Exercise material
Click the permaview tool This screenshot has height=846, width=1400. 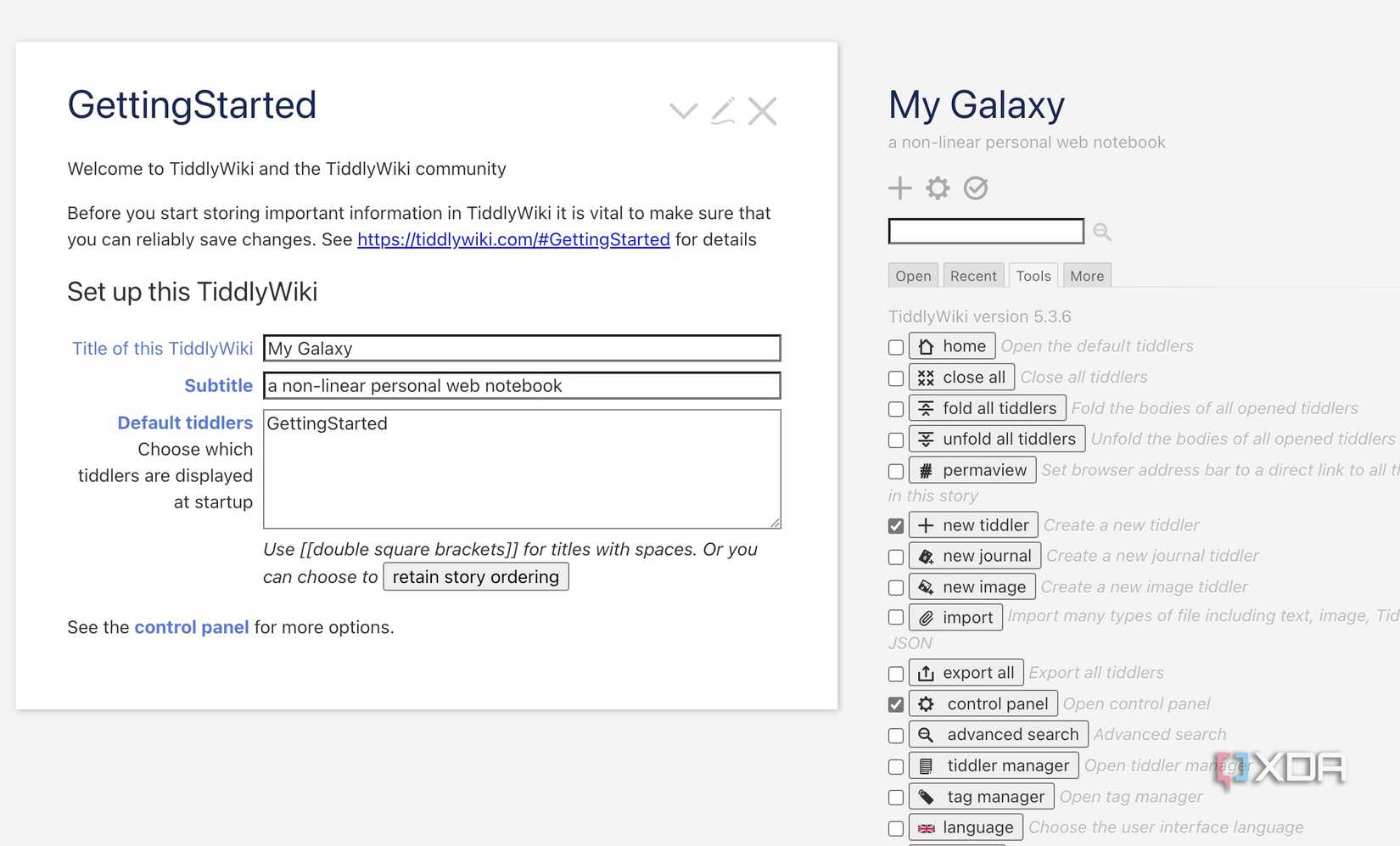(972, 469)
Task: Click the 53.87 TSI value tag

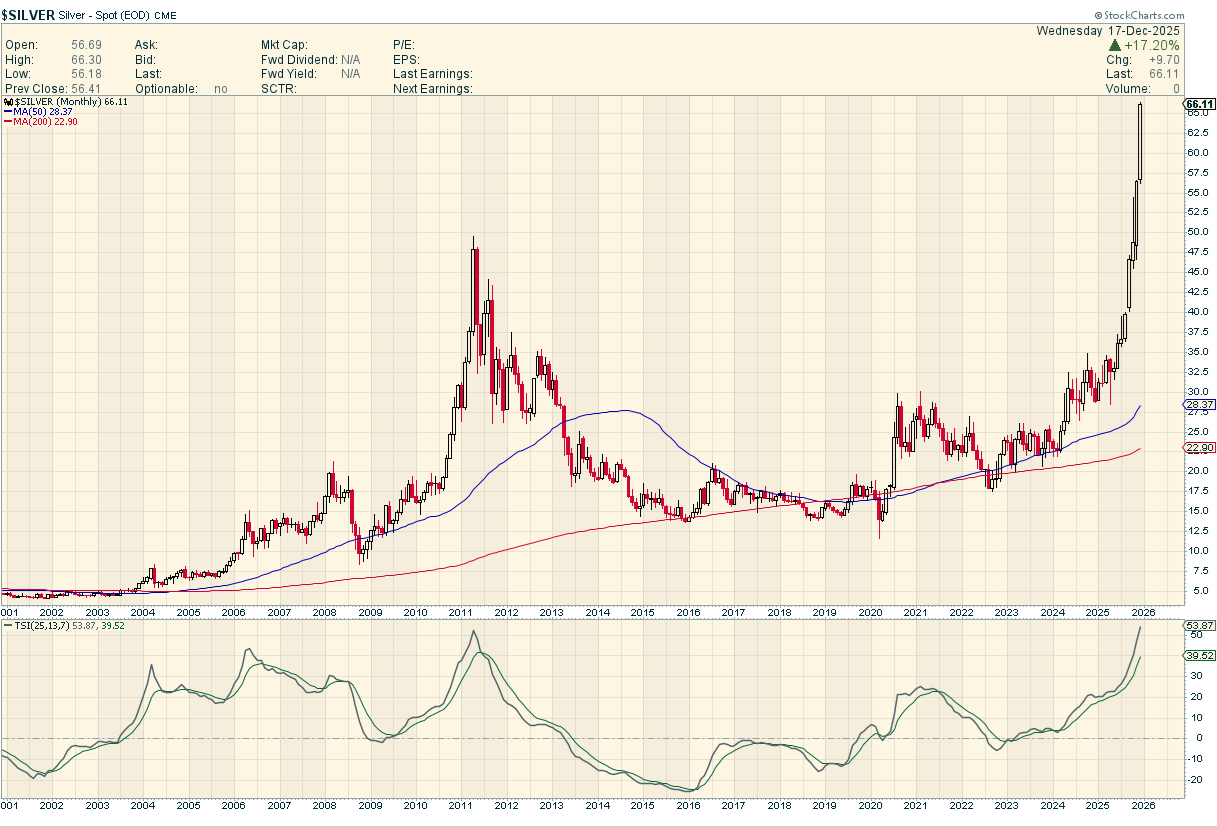Action: tap(1199, 626)
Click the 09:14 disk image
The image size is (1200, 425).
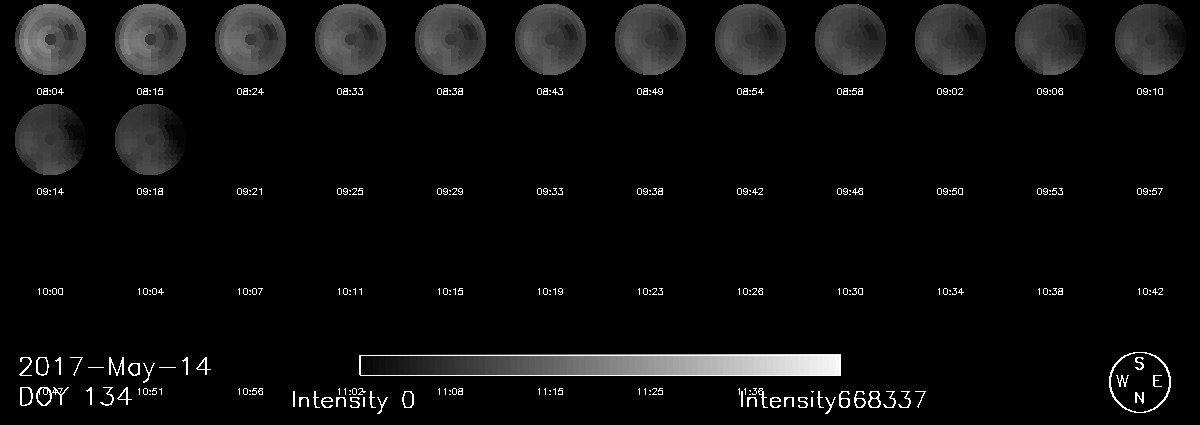[50, 139]
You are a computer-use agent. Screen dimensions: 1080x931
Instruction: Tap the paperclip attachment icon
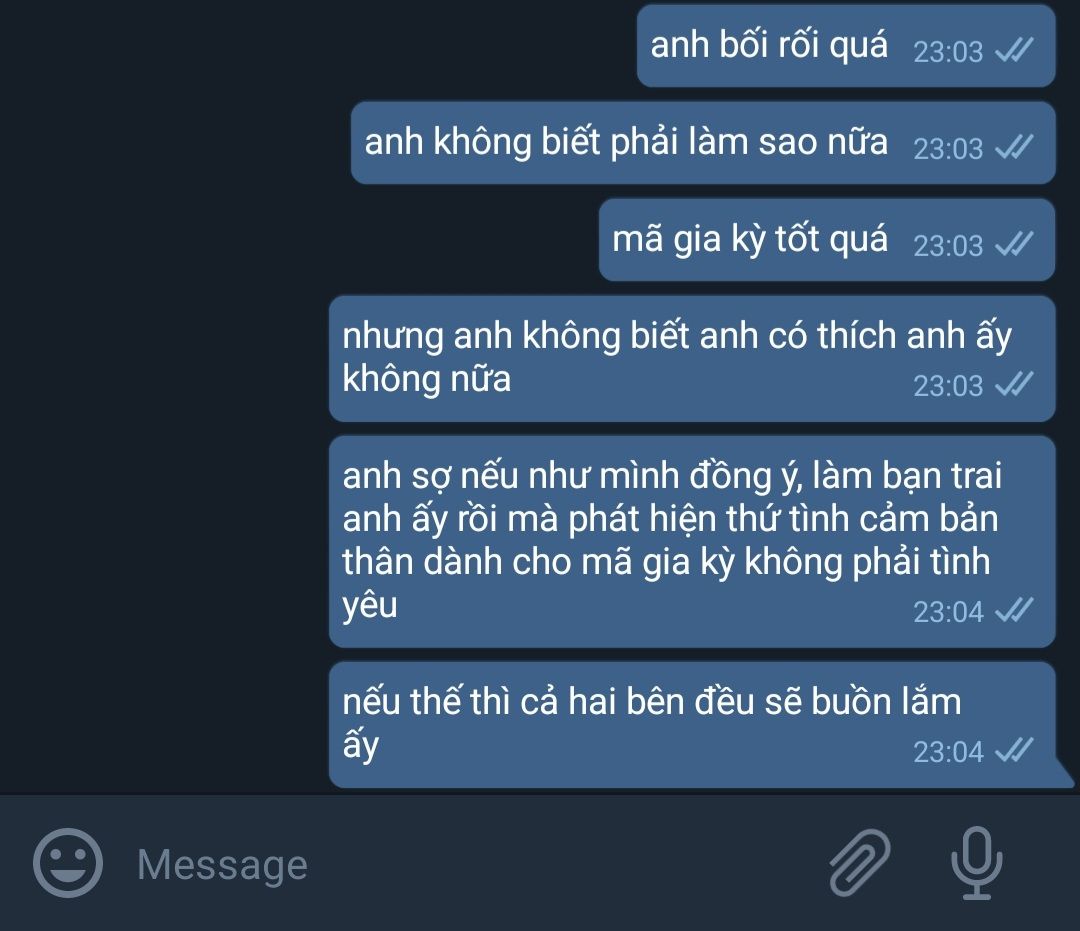coord(860,863)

Direction
Rewrite the stretch of lines that opens with the line containing "Task: Click the 53.87 TSI value tag" and runs through the last line, swapping "Click" for "Select" and keeping everything else the same. Leave out the pictures.

The completed task
Task: Select the 53.87 TSI value tag

Action: tap(1199, 626)
Select the 09:14 disk image
The image size is (1200, 425).
[50, 139]
You are a computer-use agent. Screen dimensions: 1080x931
Instruction: Tap the paperclip attachment icon
coord(860,863)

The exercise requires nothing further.